=== EXCERPT TO READ ===
In its last quarterly financials prior to consolidation with merger partner Cinergy Corp., Duke Energy reported that first quarter earnings from continuing operations tumbled 37 cents per share to 50 cents/share largely due to a one-time gain in 1Q2005 on the sale of TEPPCO. Quarterly earnings from ongoing operations still exceeded analysts' estimates by a penny.
The company reported $358 million in net income compared to $868 million in net income in 1Q2005. Revenues were $3.2 billion compared to $5.3 billion in the previous year. Duke said the lower revenues were driven by the deconsolidation of Duke Energy Field Services (DEFS) following the transfer of a 19.7% interest in DEFS to ConocoPhillips.
Cinergy Corp., which operated separately from Duke in the first quarter, posted first quarter 2006 ongoing earnings of 62 cents per diluted share, absent discontinued operations and special items, compared to 60 cents from the previous year's quarter. Reported diluted earnings for first quarter 2006 were 39 cents, compared to 60 cents from first quarter 2005. The two companies completed their merger on April 3 and will report combined results going forward.

=== SOURCE INFORMATION ===
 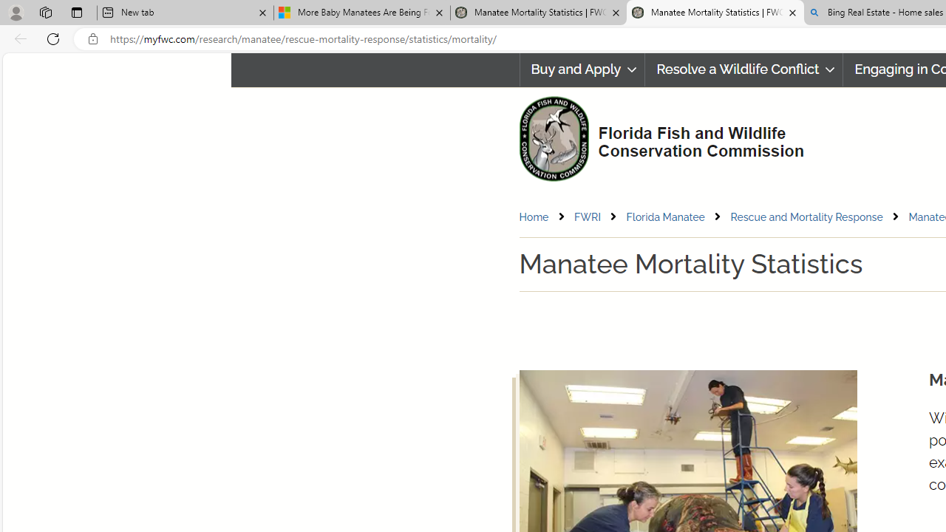 What do you see at coordinates (532, 217) in the screenshot?
I see `'Home'` at bounding box center [532, 217].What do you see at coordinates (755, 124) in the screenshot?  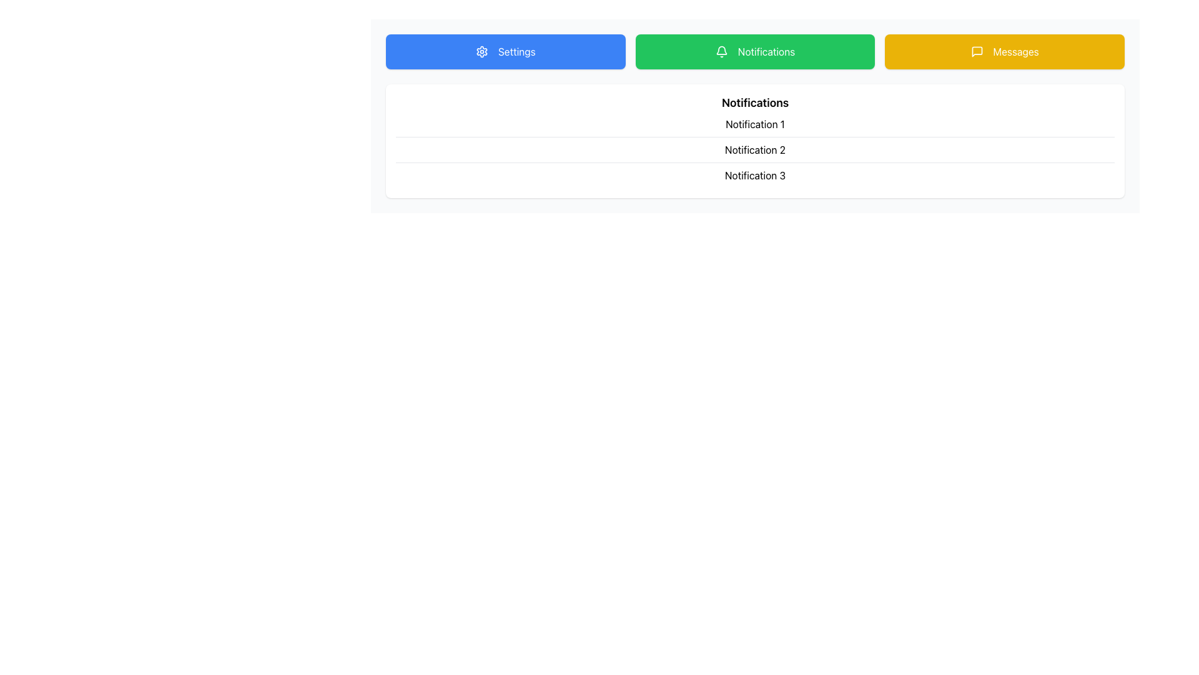 I see `text content of the notification entry label located under the 'Notifications' section, which is the first item in the vertically stacked list of notifications` at bounding box center [755, 124].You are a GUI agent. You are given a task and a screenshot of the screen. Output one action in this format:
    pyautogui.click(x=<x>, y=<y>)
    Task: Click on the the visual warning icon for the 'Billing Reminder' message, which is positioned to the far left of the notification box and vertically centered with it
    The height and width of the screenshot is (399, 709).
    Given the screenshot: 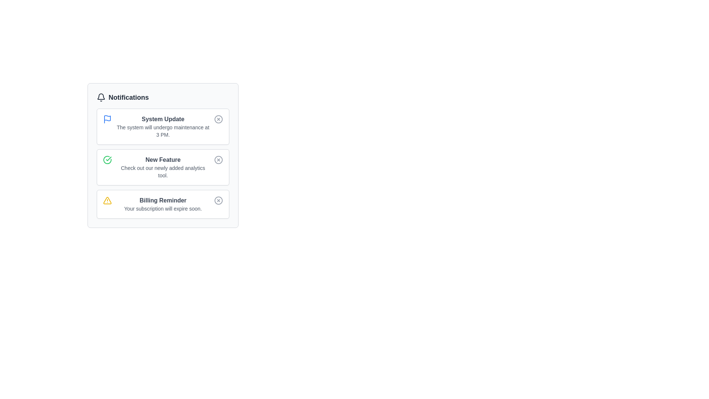 What is the action you would take?
    pyautogui.click(x=107, y=201)
    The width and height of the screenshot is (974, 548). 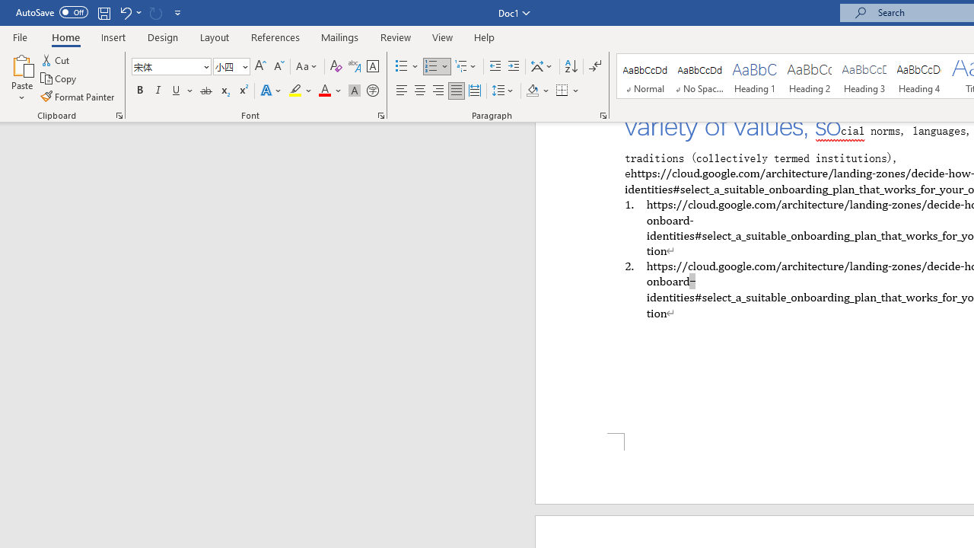 What do you see at coordinates (118, 114) in the screenshot?
I see `'Office Clipboard...'` at bounding box center [118, 114].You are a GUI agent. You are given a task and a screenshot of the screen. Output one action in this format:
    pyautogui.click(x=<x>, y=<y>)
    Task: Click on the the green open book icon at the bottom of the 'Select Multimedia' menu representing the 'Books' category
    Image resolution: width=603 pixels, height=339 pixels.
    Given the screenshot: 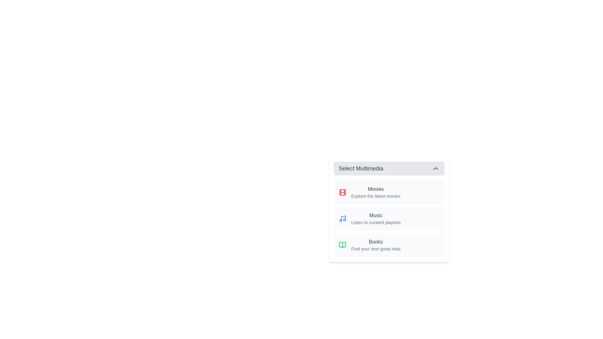 What is the action you would take?
    pyautogui.click(x=342, y=245)
    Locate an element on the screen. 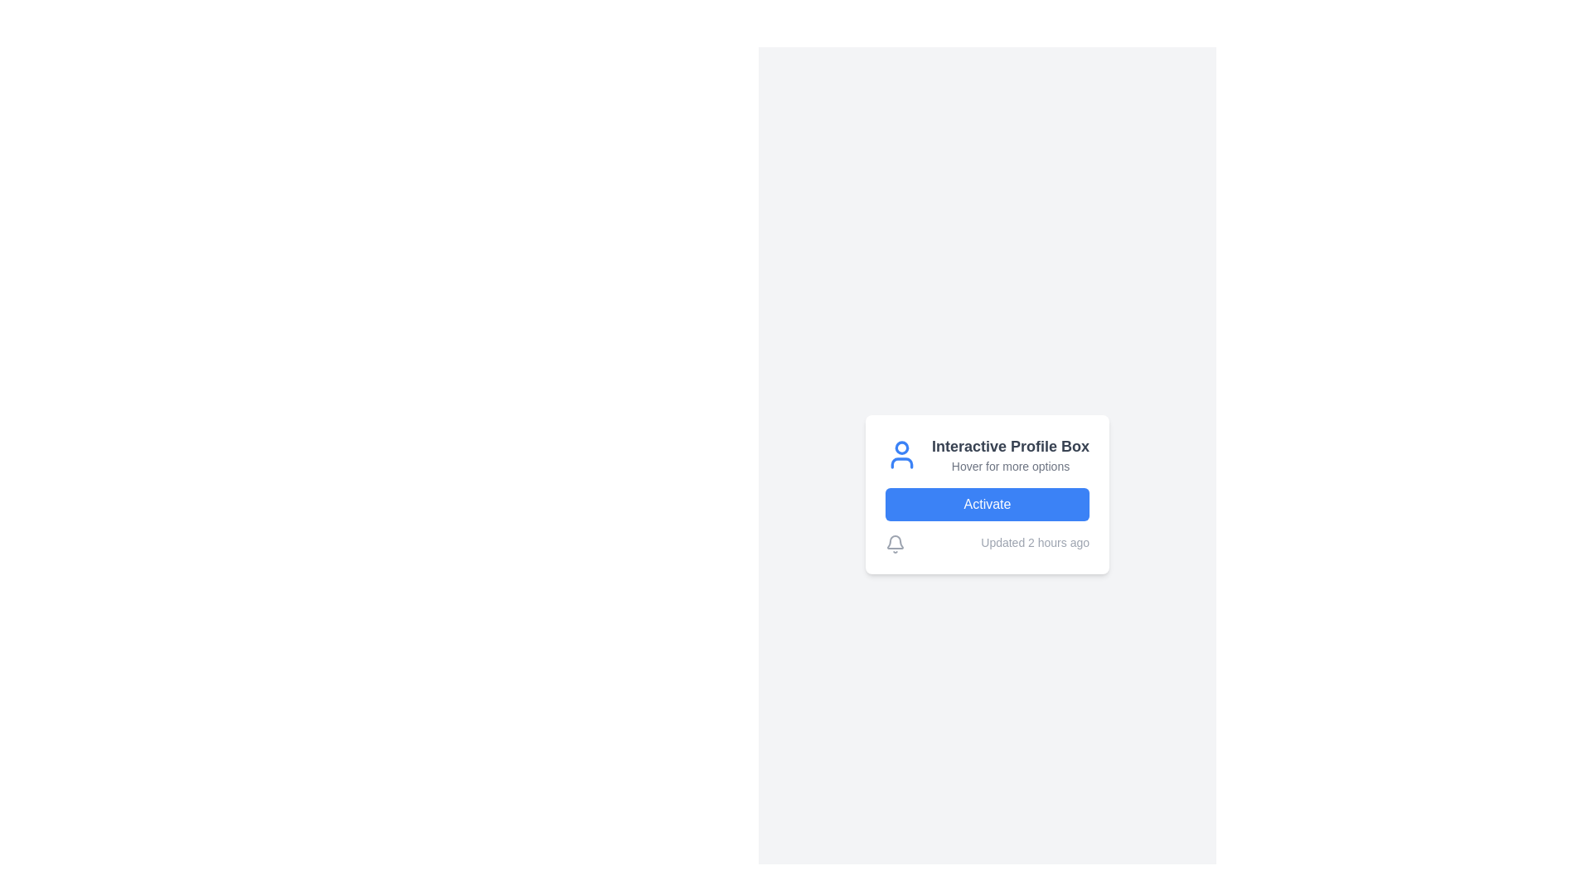 This screenshot has width=1592, height=895. the small circular graphical element located at the top center of the user icon in the 'Interactive Profile Box', which is styled with a blue hue is located at coordinates (900, 448).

=== WORK ITEM ===
In the Duke Energy earnings report, start at "In its last" and stop after "DEFS to ConocoPhillips.". Rewrite that passage, substituting "net profit" for every "net income".

=== SOLUTION FOR THIS PROBLEM ===
In its last quarterly financials prior to consolidation with merger partner Cinergy Corp., Duke Energy reported that first quarter earnings from continuing operations tumbled 37 cents per share to 50 cents/share largely due to a one-time gain in 1Q2005 on the sale of TEPPCO. Quarterly earnings from ongoing operations still exceeded analysts' estimates by a penny.
The company reported $358 million in net profit compared to $868 million in net profit in 1Q2005. Revenues were $3.2 billion compared to $5.3 billion in the previous year. Duke said the lower revenues were driven by the deconsolidation of Duke Energy Field Services (DEFS) following the transfer of a 19.7% interest in DEFS to ConocoPhillips.